I was hesitant to accept this practice.
An ICU room is filled with lifesaving equipment — ventilators hissing, monitors beeping, red and green lights flashing — around which doctors and nurses carefully maneuver. If families are there, the nurses must keep a watchful eye to make sure that no equipment is moved. “Nurses like to be in control of their work environment,” an ICU nurse manager told me.
Moreover, in the ICU, a family member could become distressed at seeing their loved ones bucking the ventilator or bleeding from a fresh wound.
However, my reluctance counters the change that is occurring in our health care system: a movement toward more “patient-centered care,” in which patients and families are involved in shared decision-making.
Patient-centeredness is one of the six goals of the Institute of Medicine in redesigning the American health-care system, along with safety, effectiveness, efficiency, equity and timeliness. And under a new payment scheme, launching in 2013, hospital payments will be based in part on surveys that ask patients and families how well the doctors and nurses communicated and whether they were responsive to patient needs.

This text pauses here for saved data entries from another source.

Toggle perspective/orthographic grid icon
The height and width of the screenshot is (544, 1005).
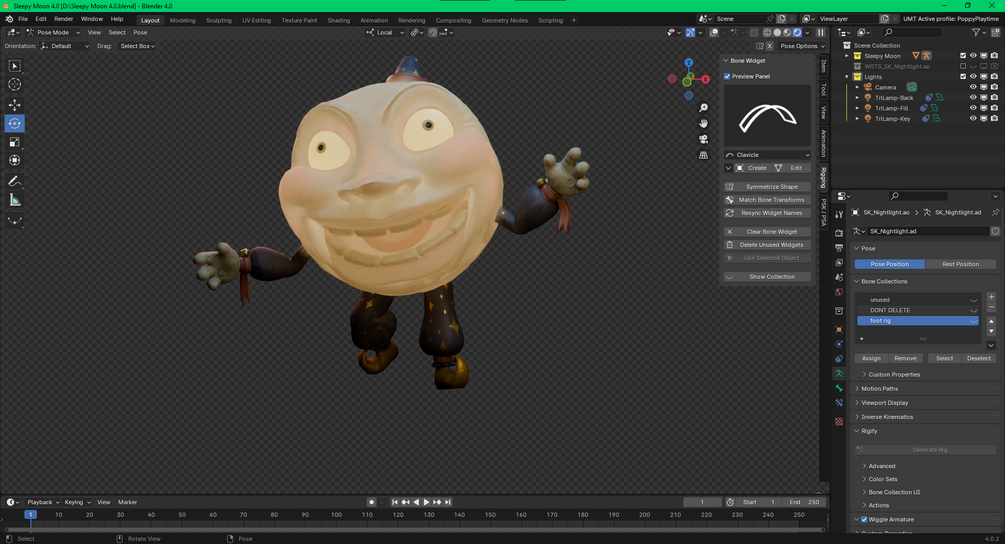pos(704,155)
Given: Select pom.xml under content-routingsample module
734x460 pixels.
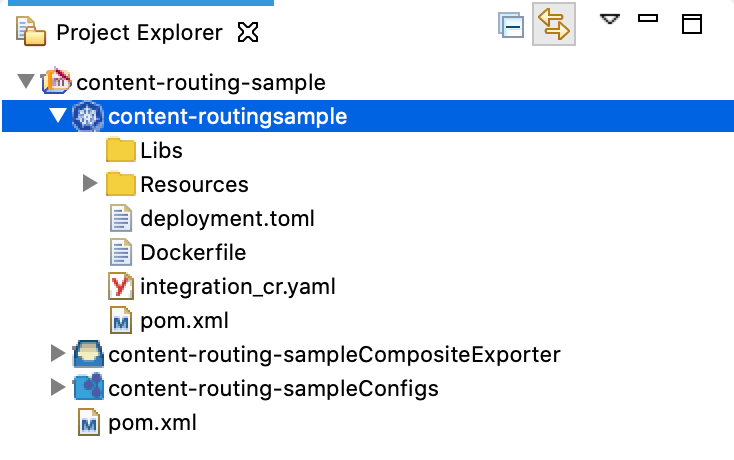Looking at the screenshot, I should pos(184,321).
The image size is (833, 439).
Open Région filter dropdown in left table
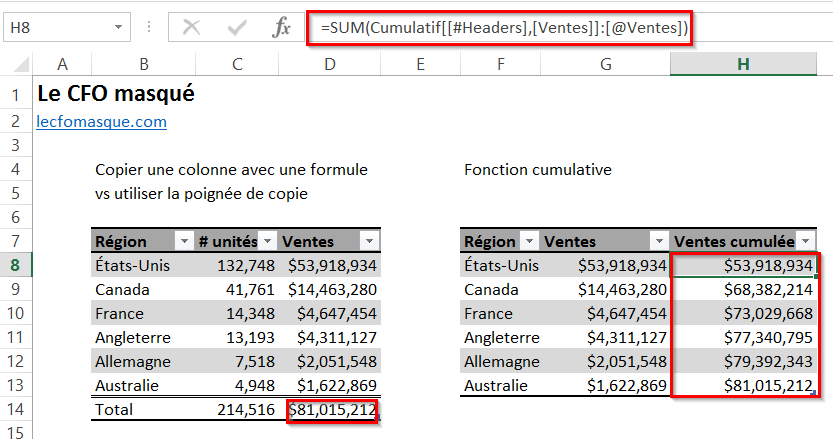[183, 241]
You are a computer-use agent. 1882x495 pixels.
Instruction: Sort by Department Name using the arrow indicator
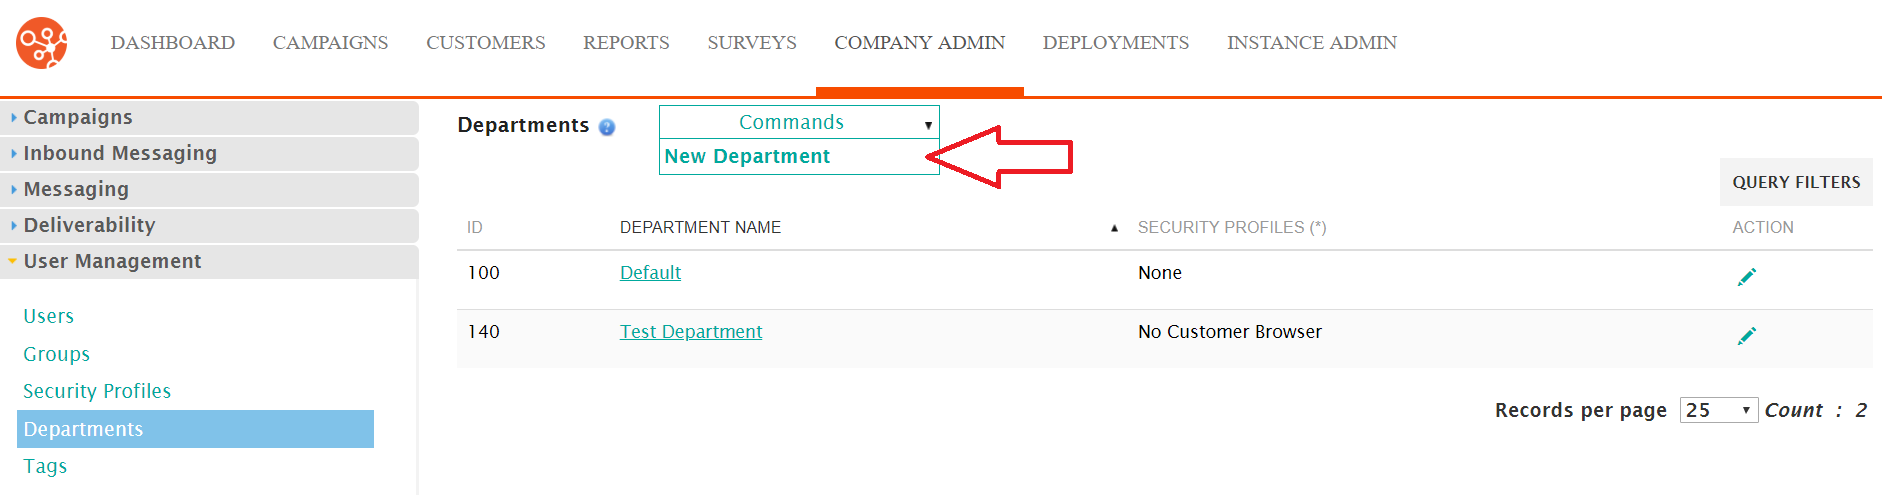(1114, 229)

Over the past few years, the ICU at one of my hospitals has been field-testing a more open approach. We are not the first to do so. Geisinger Medical Center in Danville, Pa., went to an open ICU policy nearly a decade ago, found it extremely disruptive and soon reverted to only 30 minutes of visiting six times a day. On a second attempt, however, Geisinger developed an extensive communication program for both families and staff, and open ICU visitation has been successful since 2003. A 1997 study found that open ICU visitation practices had a beneficial effect on 67 percent of patients and 88 percent of families.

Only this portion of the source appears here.